Messe di fronte al ritratto di noi stesse, siamo costrette a vederci per quello che siamo e l’immagine rappresentata, come quella di Dorian Grey, non mente anche se noi l’avevamo ben mascherata, celata alla vista dei più a cui ci mostriamo come donne felici e soddisfatte. Invece, da un campione rilevante di 2250 su 11000 conversazioni selezionate tra forum, blog, articoli e siti internet, emerge che ben poche tra le madri lavoratrici si sentono realizzate, e sono soprattutto quelle che hanno le capacità per crearsi un lavoro su misura.
Tutte le altre vivono come Giano bifronte, sdoppiate tra casa e famiglia: gli antichi Romani, quando aprivano le porte del tempio di Giano, segnalavano l’entrata in guerra, in questo caso se apri le porte di casa di una mamma lavoratrice scopri una guerra interiore perpetua, in cui il senso di colpa ha la meglio. Il risultato è che queste donne si sentono stanche e soprattutto sole, perché spesso il loro desiderio di lavorare e magari far carriera viene interpretato come un’esuberanza giovanile, un bollore intemperante che poi con il tempo verrà spento. Nasci da incendiaria, muori da pompiere: almeno tutti così si aspettano. Inoltre a far compagnia a queste donne c’è anche spesso la paura del licenziamento o della diminuzione dello stipendio, perché la legge in Italia non aiuta come all’estero le madri che lavorano.

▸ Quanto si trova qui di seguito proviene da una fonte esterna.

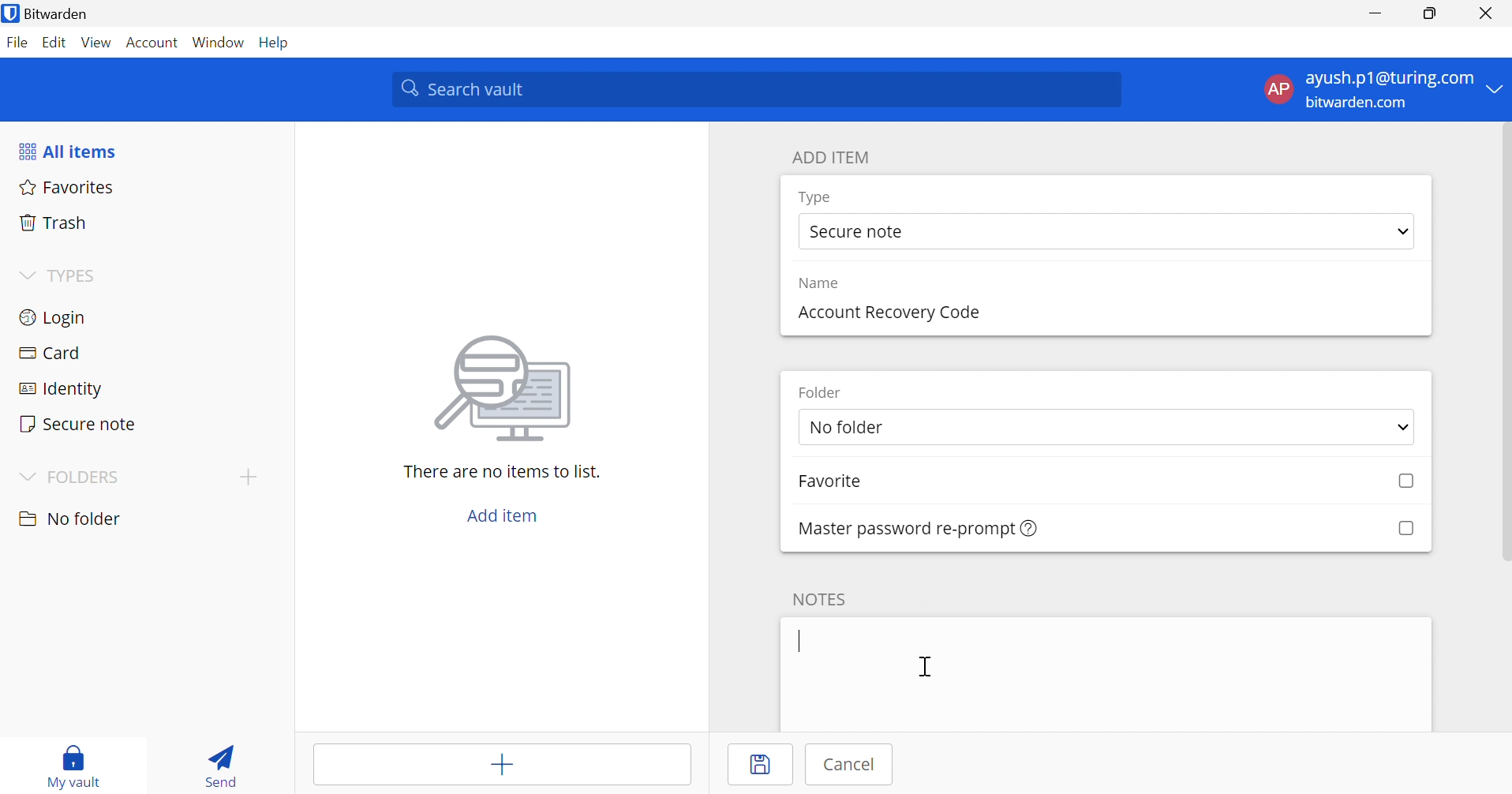 This screenshot has height=794, width=1512. Describe the element at coordinates (835, 157) in the screenshot. I see `ADDITEM` at that location.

Se provate a chieder in giro le donne, che cercano lavoro, hanno paura di dire che sono fidanzate o sposate, perché allora potrebbero essere escluse dalle selezioni in quanto c’è il rischio che rimangano incinte. Alcune, allora, sono costrette a garantire anche per iscritto che eviteranno gravidanze a breve… E poi si parla di pari diritti.
Neppure le mamme casalinghe sono messe meglio: le frustrazioni incombono anche su di loro, che, pur avendo case ordinate e preoccupandosi principalmente dei bisogni del pargolo, si sentono insoddisfatte e soprattutto sole. Quello che accomuna le mamme casalinghe e le lavoratrici è la cultura del sacrificio, tipica della donna italiana pre anni 70.
L’immagine che il ritratto ci mostra è dunque quello spietato di una donna, che, pur consapevole della parità raggiunta (almeno a parole) di diritti tra uomo/donna è delle battaglie intraprese dalle precedenti generazioni, si senta comunque obbligata a pagare il fio, a scontare la colpa delle sue velleità indipendentistiche, come se il fantasma della donna angelo del focolare ancora ci perseguitasse.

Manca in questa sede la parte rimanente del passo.